When you read other people’s poetry, often you’ll find yourself disliking what you are reading. In those moments, maintain an inner equipoise. You cannot start building a case against a poem in your mind as you are reading it. That defeats to a great extent the purpose of reading: to feel the shape of another mind at work, to encounter something outside yourself. There’s an important difference between reading critically and mental entrapment. Critical reading strives to see the work fairly, with all its strengths and weaknesses; mental entrapment is a kind of self-deception that uses the critical faculties to create the conditions for harsh judgment. In this mindset, no learning occurs, just the pyromaniacal joy of burning the author. It’s difficult to tell when you’ve left one path and are moving quietly down the other. You have to be aware of subtle resentments you may be harbouring, consciously or not, that the work could be triggering. Don’t like those line breaks? Tired of that stereotypical subject? Do you expect the same on the next page? When I find myself reading in this direction—overreacting to faults in the work, building a case to justify my own hostility—I try to reset: go back to accepting, as a first step, what a poem is trying to say (and how).

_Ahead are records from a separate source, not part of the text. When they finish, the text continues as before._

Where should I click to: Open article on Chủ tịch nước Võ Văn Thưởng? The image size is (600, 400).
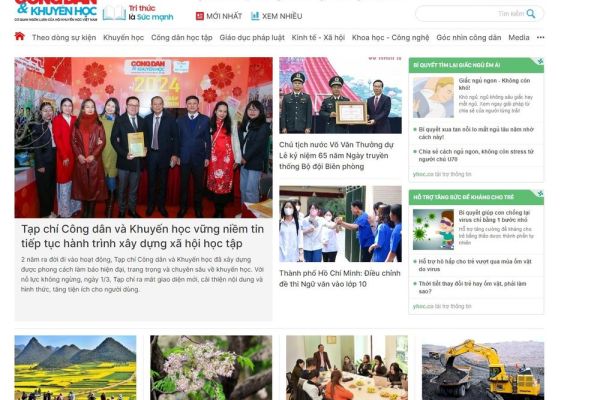tap(336, 155)
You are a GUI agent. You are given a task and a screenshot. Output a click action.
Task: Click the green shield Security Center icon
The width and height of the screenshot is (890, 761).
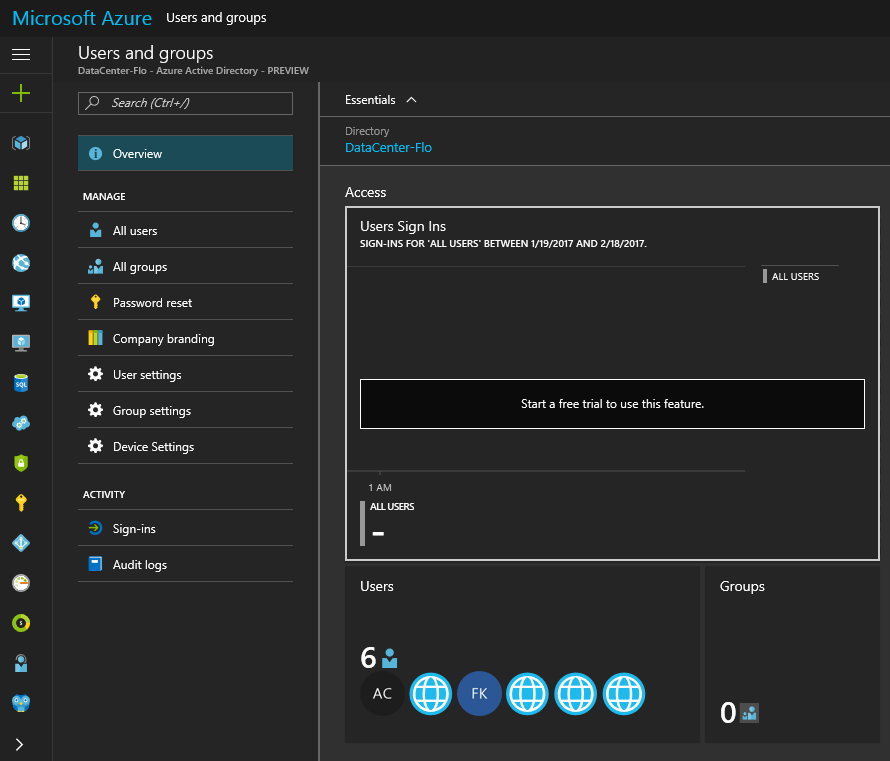(21, 463)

Make no mistake: most books are flawed and we have to see things for what they are. This is no prescription for muzzled criticism. It’s an internal check at the pre-critical moment, an attempt to get at the roots of one’s own aesthetic preferences as they are forming, whether you’re a reader or a critic about to put pen to paper. It’s an entirely voluntary act; critics who work with outrage (Dale Peck and the late Thomas Disch come to mind) probably won’t have much use for it. And in any case, “mental entrapment” is not a throw-around term to chastise someone who gave your book a bad review: how could one know what internal debates the critic had before writing a review?

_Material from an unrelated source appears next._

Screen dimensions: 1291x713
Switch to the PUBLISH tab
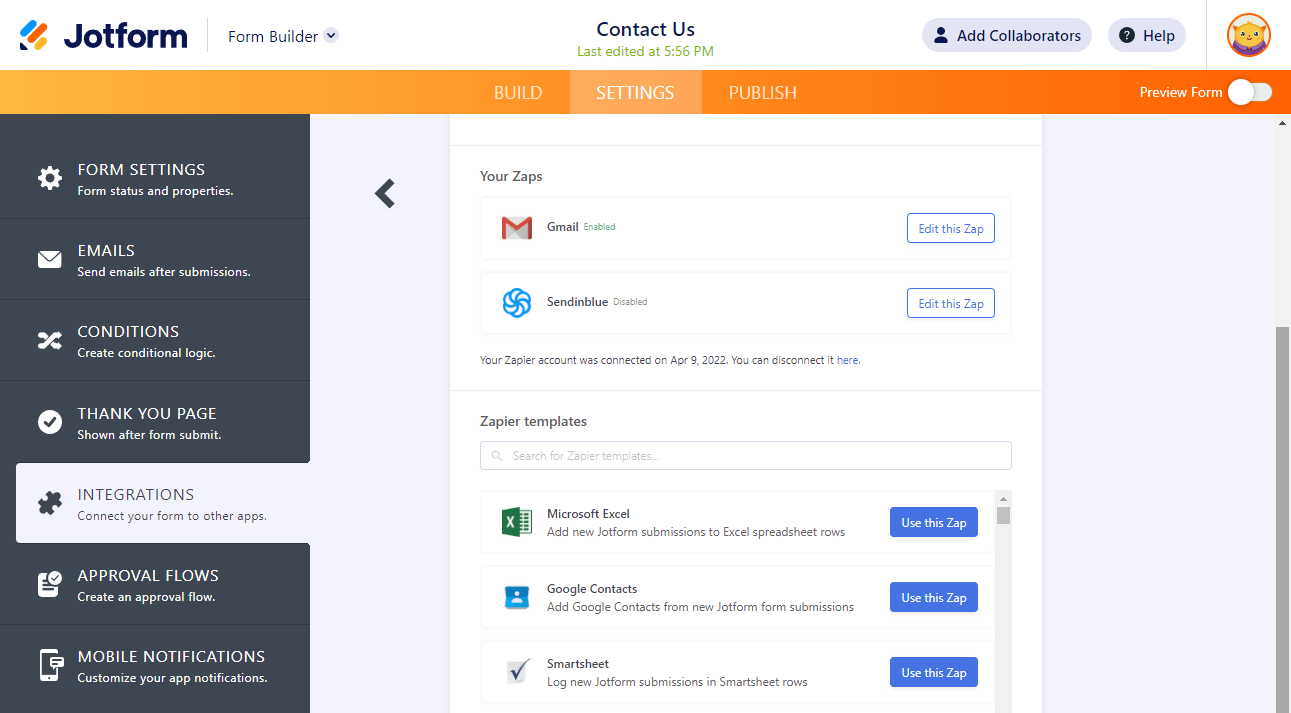[x=762, y=93]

The point is to remind oneself that powerful magnets reel us around the fountain as we read, and we cannot control them entirely. When the pull of frustration becomes too strong—I don’t like these line breaks, what is this idiot saying?—you have to acknowledge it in yourself and allow that awareness to shape your perception of the work at hand. For critics on deadline who don’t have the luxury of multiple paths into a book, it’s not always possible to let that awareness into the piece; but it’s worth considering nonetheless. An angry mind, roving across a barren landscape that it has itself made barren, is just another rough beast slumping toward Bethlehem. But sometimes a modicum of love can turn a beast into a prince.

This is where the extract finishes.